Walikota Minta BBWS Normalisasi Sungai untuk Atasi Banjir

img

MOMENTUM, Bandarlampung--Walikota Bandarlampung, Eva Dwiana meminta Balai Besar Wilayah Sungai (BBWS) Mesuji-Sekampung melakukan normalisasi sungai.

Normalisasi itu, menurut Eva, merupakan solusi untuk mengantisipasi banjir yang kerap terjadi di Bandarlampung.

"Mudah-mudahan tergerak hati Balai untuk mencari solusi dan jalan keluarnya untuk dampak sungai-sungai yang ada di Bandar Lampung," kata Eva, Senin (9-3-2026).

Ia menjelaskan, saat ini permasalahan utama yang dihadapi adalah bagaimana mengalirkan air secara maksimal agar tidak terjadi penumpukan saat curah hujan tinggi. 

Kondisi tersebut terutama terjadi di wilayah perbatasan antara Bandar Lampung dan Lampung Selatan yang memiliki sejumlah sungai besar.

"Sekarang permasalahannya bagaimana air bisa cepat keluar. Karena di daerah perbatasan antara Lampung Selatan dengan Bandar Lampung sungai-sungainya besar," jelasnya.

Meski demikian, Eva menyebut wilayah pesisir relatif dalam kondisi aman dan tidak mengalami persoalan signifikan terkait banjir.

Dia mengklaim, berbagai langkah penanganan sebenarnya sudah dilakukan oleh pemerintah kota, mulai dari normalisasi drainase, pengerukan sungai, hingga penertiban bangunan liar yang berdiri di atas aliran sungai.

"Drainase sudah kita perbaiki, kebersihan sungai sudah kita lakukan, pengerukan juga sudah. Bahkan ada bangunan yang berada di tengah sungai sudah kita robohkan dan kita rapikan," ungkapnya.

Dia juga menegaskan, penanganan banjir di Bandarlampung merupakan tanggung jawab bersama, mengingat kota ini merupakan ibukota Provinsi Lampung.
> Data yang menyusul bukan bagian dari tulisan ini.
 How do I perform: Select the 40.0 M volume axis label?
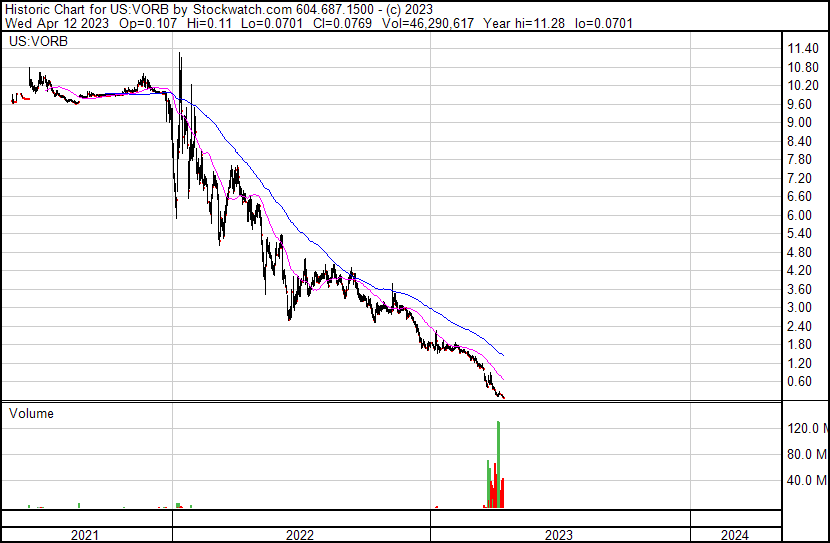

"Bandarlampung ini kan ibu kota provinsi. Jadi bukan hanya warga Bandarlampung saja yang harus menjaga, tapi semuanya harus ikut menjaga ibu kota kita," jelasnya.

Eva mengakui dirinya perlu bersikap tegas agar penanganan banjir bisa berjalan maksimal. Ia menilai selama ini komunikasi dengan pihak Balai sudah dilakukan, namun realisasinya belum terlihat.

"Kita sudah pernah bertemu dengan Balai satu atau dua bulan lalu, tapi realisasinya belum ada. Sementara di media sosial seperti TikTok, pemerintah kota yang sering disalahkan," katanya.

Karena itu, ia berharap semua pihak dapat duduk bersama dan menyelesaikan persoalan banjir secara bersama-sama.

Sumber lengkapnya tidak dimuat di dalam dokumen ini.